■ PROVIDED PASSAGE
----

We get treated like kids with pocket money wages and pay the “poverty premium” for it. We’re cheaper to pay and easier to fire. We’ve gone from low pay to no pay. This is what we all face from Trafalgar Square to Tahrir Square, but you didn’t just go from low pay to no pay, many of you were forced to go to jail or even leave your country.
Across Europe, we’re the generation that thought we had it all until the crisis showed us our dreams were built on a house of cards. From generation Y to generation why?
You on the other hand thought you had nothing and it was your dictators whose illusions were built on a house of cards. You’ve always been in the situation we in Europe find ourselves in now. Moreover, you weren’t just easier to fire, but easier to fire on when you went to protest for your peers. And yet, you gave your country a purpose and a soul.
Shock and awe
We’re not the first generation that has faced shocks or setbacks. Unlike your situation, we have been taught we live in a society where there are no risks. It’s maybe why we find it more difficult to cope with these shocks and bounce back.
Our biggest shock has been our transition to becoming adults. For us, this isn’t just about a transition from leaving school to go to university, getting a job, then a house, then children and then a pension. It’s about a transition from expectations of getting all of those things to realising that all of these aspirations are being pulled from under our noses.
We get advice such as “you don’t get jobs by complaining, whining, going on marches or signing petitions. You get jobs by working your ass off”? I think you’ve shown us what going on marches can do!
Do you think by forcing through a transition to democracy, you’ve forced through a different type of transition to adulthood than you’d imagined, that society is ready for? How can we rethink together what kind of transition our generation wants to make to adulthood?
You’re the people we’ve been waiting for
As you can see from our situation, you might be called the “developing world” and us the “developed world”, but it feels like we’ve stopped learning, that our democracy is rolling back, that it’s “undeveloping” itself before our eyes.
So we’re looking to you. You are our “positive deviants”. Despite having much less opportunities than us, you created a movement to take back your future, you reversed the situation you were in. Now it’s time for us to join in, but first, it’s time we went in reverse. It’s time for “reverse innovation” in creating a better future. It’s time for us to learn from you.
Turning the economy into Tahrir Square
It’s the need for an economic revolution that makes our destinies intertwined so we don’t need up at the wrong end of the global supply chain. You haven’t waited years to remobilise after your revolutions, this time you’re organising to transform your economy. We’ve been sleepwalking for years, thinking that if we spent more, we’d get what we wanted. We assumed the freedom to get into debt equated to economic freedom, that we could bargain our working rights for flexible labour. Our labour market looks like Tahrir Square did before you took it over. So how do we organise together the economy like you organised Tahrir Square?

----

■ SOURCE DATA

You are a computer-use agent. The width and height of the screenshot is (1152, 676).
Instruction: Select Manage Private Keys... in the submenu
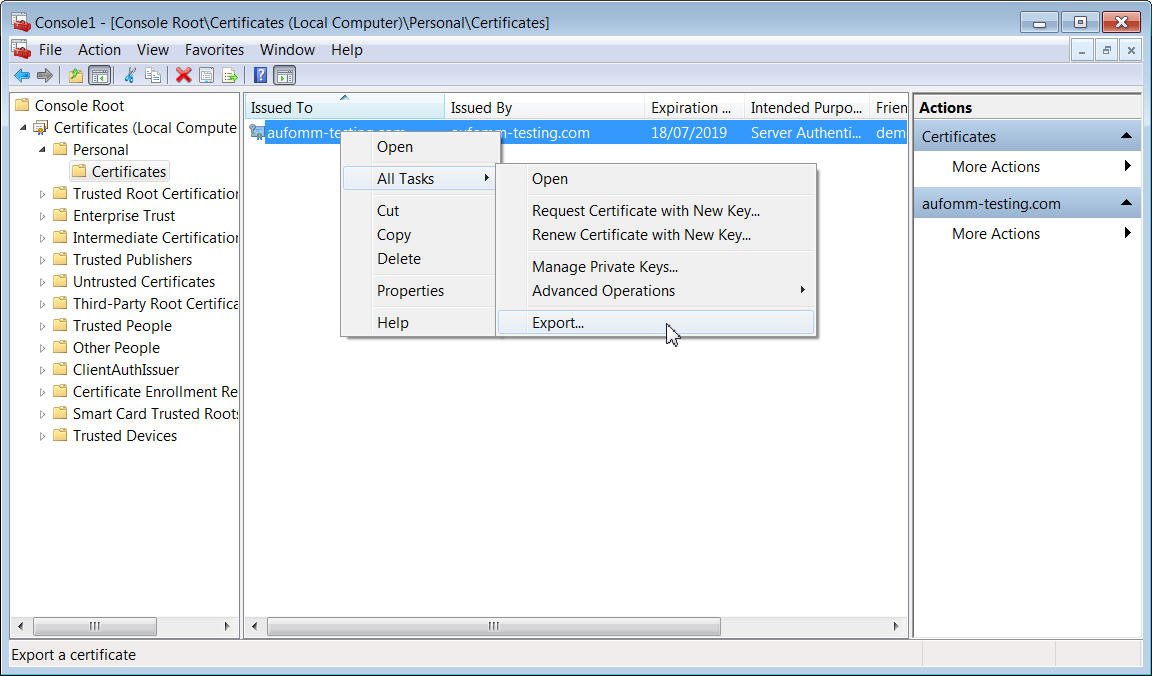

----

■ TASK A
According to the passage, what has been the biggest shock for the writer's generation?
■ TASK B
What section headings appear in the passage?
The data plays no part in what you need to do.

■ RESPONSE BOX A
Their transition to becoming adults.

■ RESPONSE BOX B
- Shock and awe
- You're the people we've been waiting for
- Turning the economy into Tahrir Square